Il y a bien longtemps qu’il ne s’appelle plus Lorenzo, préférant coller à ce nom un suffixe qui, en italien, signifie le mépris. Lorenzaccio donc, est l’homme à tout faire du Duc Alexandre, cousin qui lui a usurpé le trône. Le geste que le jeune homme poursuit depuis toujours est d’assassiner son protecteur afin, se force t-il a croire, de rétablir la république à Florence. De carnavals en coups tordus, en passant par la débauche, il y consacre sa vie.

Comme tout héros romantique, le jeune Lorenzaccio cherche à accomplir un fait glorieux.

Lorrenzacio est, à la base, une pièce d’Alfred de Musset. Elle symbolise pour beaucoup, avec quelques chefs d’œuvres de Hugo et de de Vigny, une pierre maîtresse du romantisme.

Ce courant artistique, nous le retrouvons bien dans la bédé de Régis Penet où se succèdent des scènes esthétisantes (grandioses) et grotesques.

Lorenzaccio remplit le cahier des charges du héros de son temps : jeune, solitaire, idéaliste. L’angle d’attaque du dessinateur et scénariste de cette adaptation, sans lui enlever ces caractéristiques est de lui donner des airs de vampire shooté au spleen et un corps androgyne… On dit souvent que dans le romantisme, il faut des correspondances entre l’âme du héros et les paysages dans lesquels il évolue.
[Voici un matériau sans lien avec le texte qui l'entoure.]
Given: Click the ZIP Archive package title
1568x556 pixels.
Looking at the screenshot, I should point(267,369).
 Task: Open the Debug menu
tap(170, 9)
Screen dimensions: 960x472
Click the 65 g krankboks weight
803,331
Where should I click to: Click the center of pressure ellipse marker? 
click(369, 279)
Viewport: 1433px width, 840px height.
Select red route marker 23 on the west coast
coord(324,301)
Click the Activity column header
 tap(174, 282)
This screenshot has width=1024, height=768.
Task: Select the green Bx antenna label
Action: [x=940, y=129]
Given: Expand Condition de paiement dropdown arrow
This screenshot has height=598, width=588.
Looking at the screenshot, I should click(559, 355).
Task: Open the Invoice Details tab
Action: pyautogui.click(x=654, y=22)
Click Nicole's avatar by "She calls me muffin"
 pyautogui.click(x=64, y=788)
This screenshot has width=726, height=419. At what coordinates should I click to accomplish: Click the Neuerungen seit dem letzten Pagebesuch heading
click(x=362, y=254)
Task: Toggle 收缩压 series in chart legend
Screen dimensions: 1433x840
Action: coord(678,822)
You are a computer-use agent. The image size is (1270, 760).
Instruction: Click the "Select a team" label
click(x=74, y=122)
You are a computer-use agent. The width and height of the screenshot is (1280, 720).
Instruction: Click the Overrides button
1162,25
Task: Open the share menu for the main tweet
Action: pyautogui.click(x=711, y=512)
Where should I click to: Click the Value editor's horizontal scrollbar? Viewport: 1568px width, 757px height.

Au fil des vignettes, on s’aperçoit que c’est bien plus que cela : les rues de Florence ont l’air d’être créées par les mouvements de la silhouette furtive et frêle du héros.

Tout tourne autour de ce personnage dont on ne sait finalement pas grand-chose et dont le geste tient plus à la folie matinée de surnaturel qu’à un acte politique. Les ballons colorés du carnaval avec lesquels s’ouvre l’album laissent peu à peu place à un labyrinthe de rues et d’intérieurs de palais sombres (gris, verts, noirs, rouges et marrons).

Outre l’histoire et la façon de se l’approprier, la scénarisation ainsi que le découpage des vignettes est sans doute la bonne nouvelle de ce nouveau Régis Penet. Ici, rien de lourd. On se croirait un peu au cinéma. Les gros plans ainsi que les dessins inondant certaines pleines pages y font sans aucun doute allusion.

On peut toutefois regretter que l’effort de dessin se soit entièrement porté sur Lorenzaccio et sur les paysages (émotionnels ou géographiques) et pas assez sur les autres personnages.

L’histoire est entrecoupée de très puissantes «variations illustrées» du poème La nuit de décembre d’Alfred de Musset. Un seul auteur, deux textes qui grâce au dessinateur se répondent.

Ce coté «too much» pourrait rebuter mais, à la place, il trouble le lecteur qui ne discerne plus la part de raison et la part de fantasme du héro. Fantasme qui explose et se répand dans les dernières pages de l’album : Lorenzaccio a commis son geste insensé, que faire maintenant ?

Si un jour je tombe sur Régis Penet je ne manquerai pas de lui dire tout le bien de son Lorenzaccio, qui m’a presque réconcilié avec le 8ieme art.